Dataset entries
# # # #

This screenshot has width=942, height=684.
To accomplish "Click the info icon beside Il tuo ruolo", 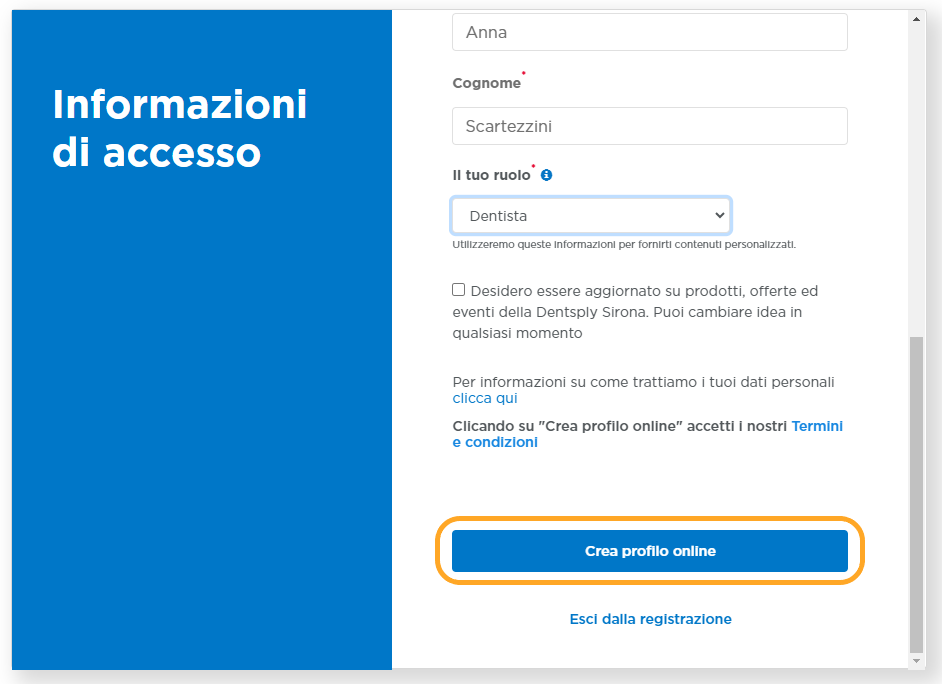I will click(546, 175).
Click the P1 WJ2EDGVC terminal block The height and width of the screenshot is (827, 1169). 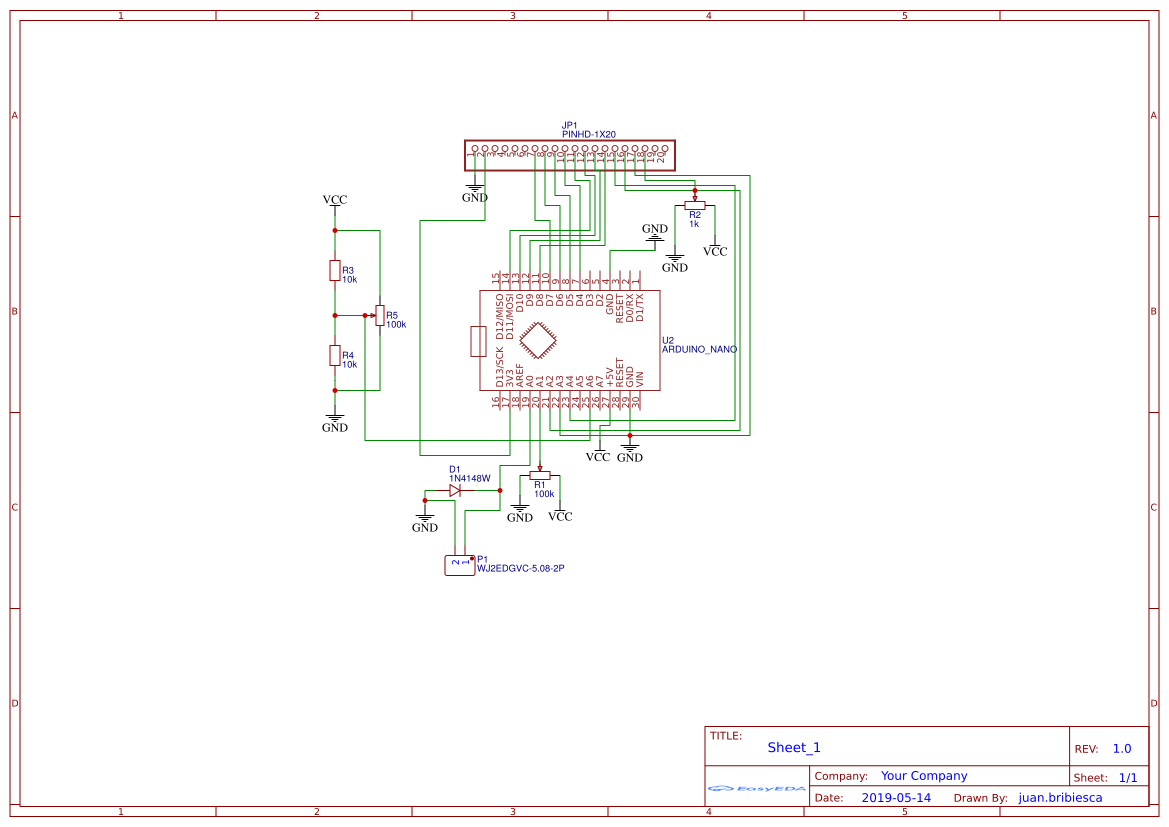pyautogui.click(x=459, y=564)
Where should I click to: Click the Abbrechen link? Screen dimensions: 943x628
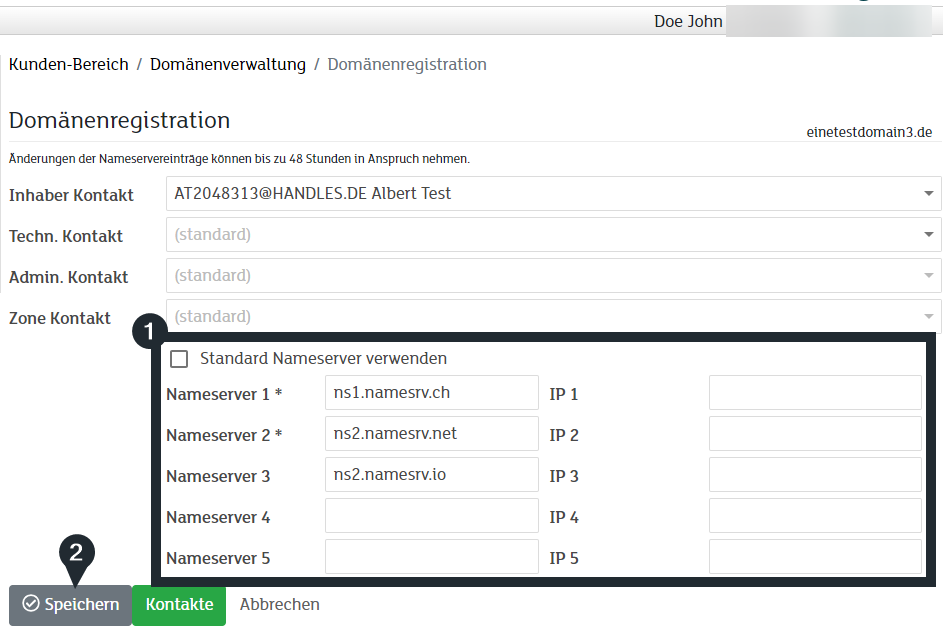280,604

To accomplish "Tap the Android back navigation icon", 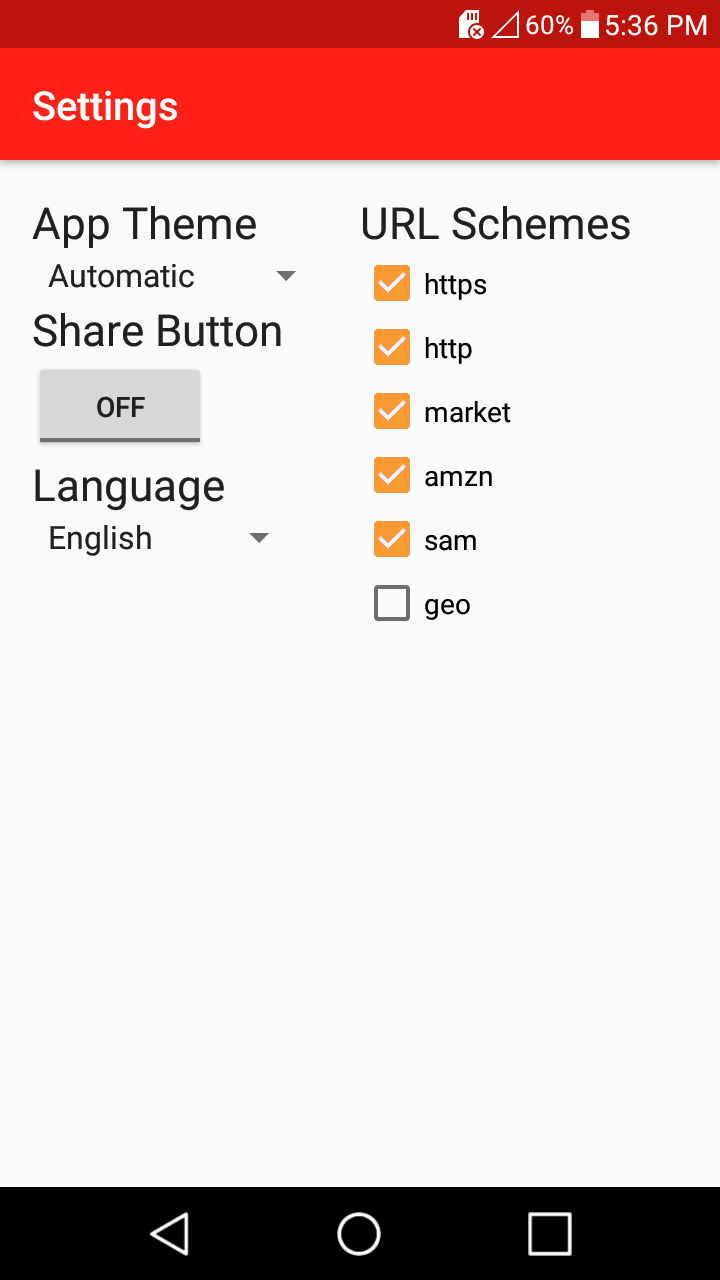I will [170, 1233].
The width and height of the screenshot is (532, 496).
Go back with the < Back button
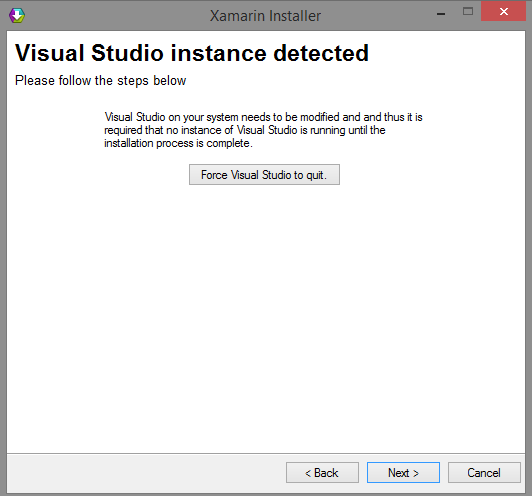[322, 472]
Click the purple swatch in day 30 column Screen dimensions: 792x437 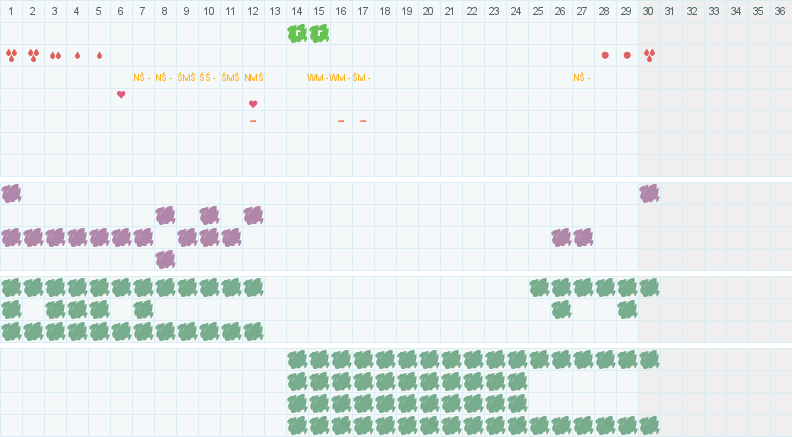pyautogui.click(x=649, y=193)
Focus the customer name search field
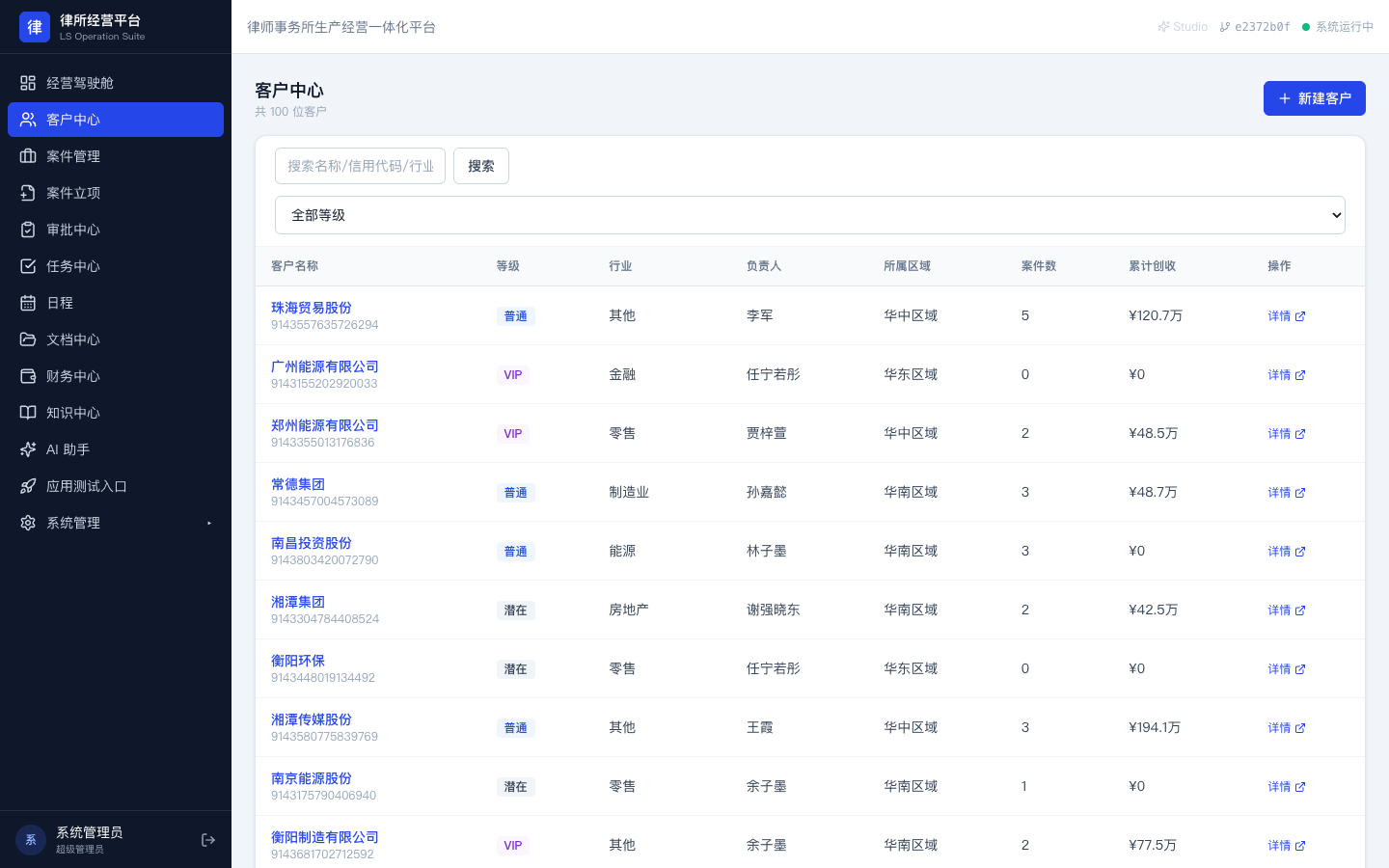Viewport: 1389px width, 868px height. point(360,166)
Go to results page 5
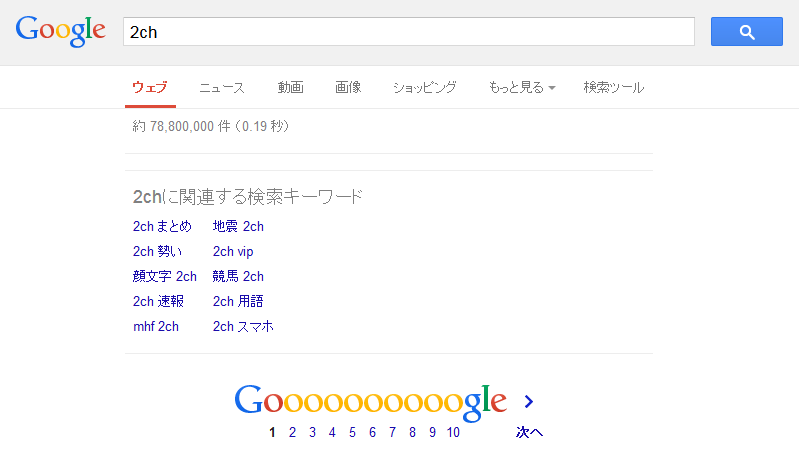The image size is (799, 469). pos(351,432)
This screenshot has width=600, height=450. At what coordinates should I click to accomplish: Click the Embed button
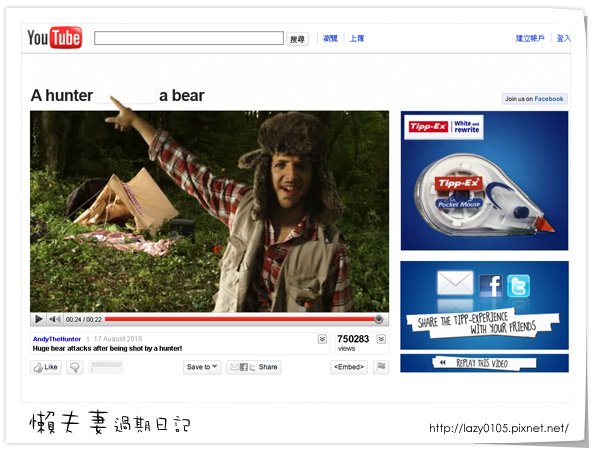click(x=349, y=367)
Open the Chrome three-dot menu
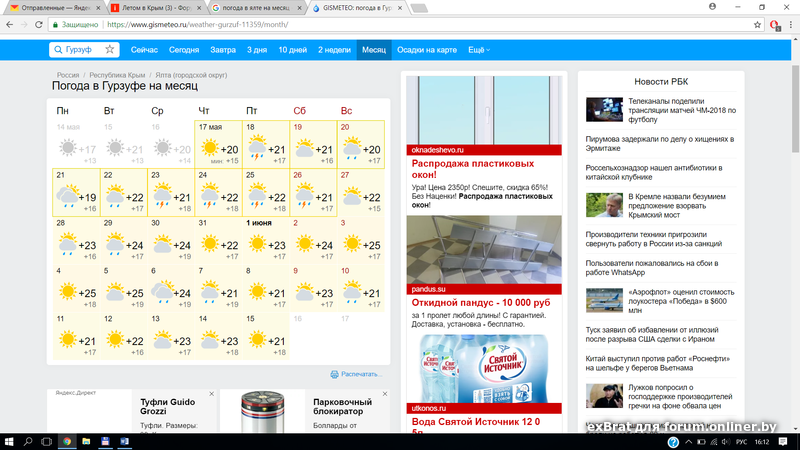 [790, 25]
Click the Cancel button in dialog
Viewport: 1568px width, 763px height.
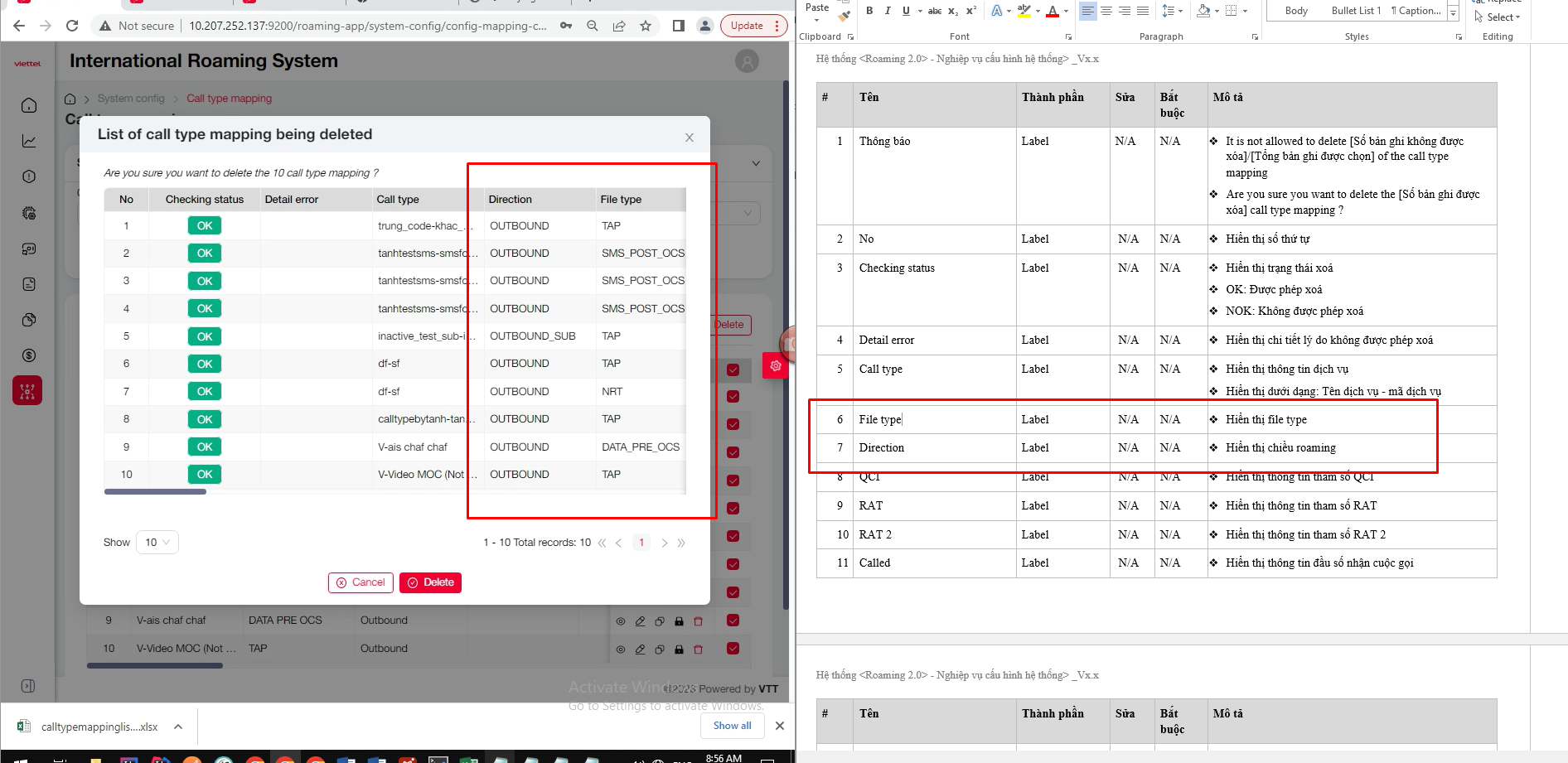tap(361, 582)
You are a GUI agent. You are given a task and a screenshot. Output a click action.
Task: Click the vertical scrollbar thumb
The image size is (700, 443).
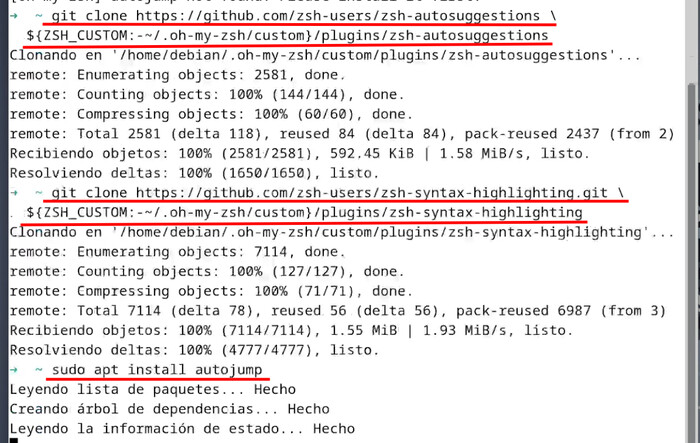[692, 263]
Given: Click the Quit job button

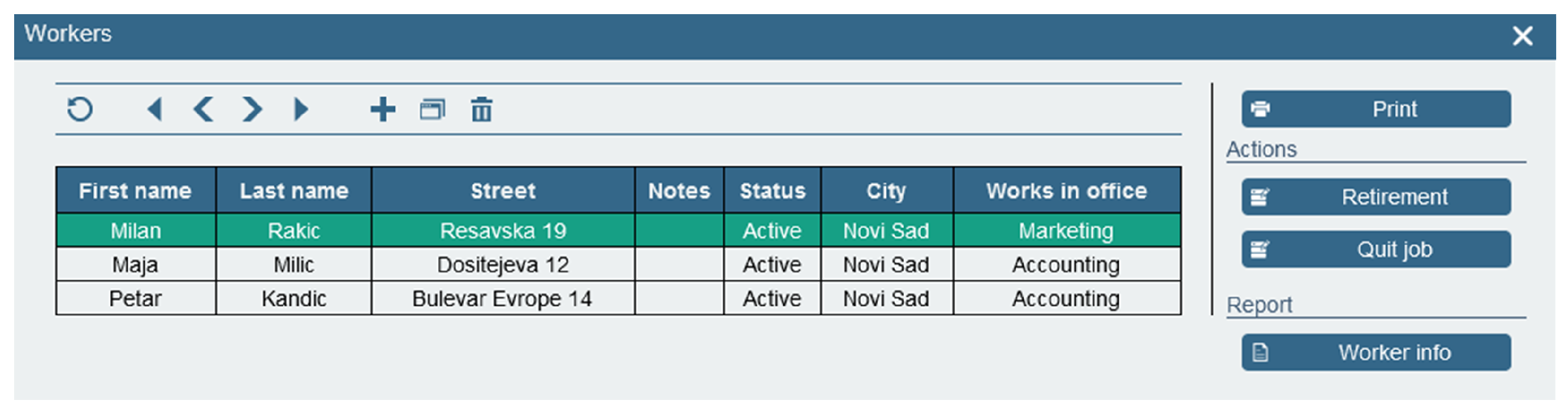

# # # #

• Problem requirements
Only the lines from the one containing "Focus the customer name search field" through the end of the records should be copied, exactly and with both ends included; the pictures should not.

• Expected answer
Focus the customer name search field
Viewport: 1389px width, 868px height. point(360,166)
Go to results page 5
The image size is (799, 469). pos(351,432)
This screenshot has width=600, height=450. At what coordinates should I click to accomplish: Click the Embed button
click(x=349, y=367)
Open the Chrome three-dot menu
 [790, 25]
Click the Cancel button in dialog
Viewport: 1568px width, 763px height.
tap(361, 582)
You are a GUI agent. You are given a task and a screenshot. Output a click action.
Task: Click the vertical scrollbar thumb
The image size is (700, 443).
[692, 263]
Given: Click the Quit job button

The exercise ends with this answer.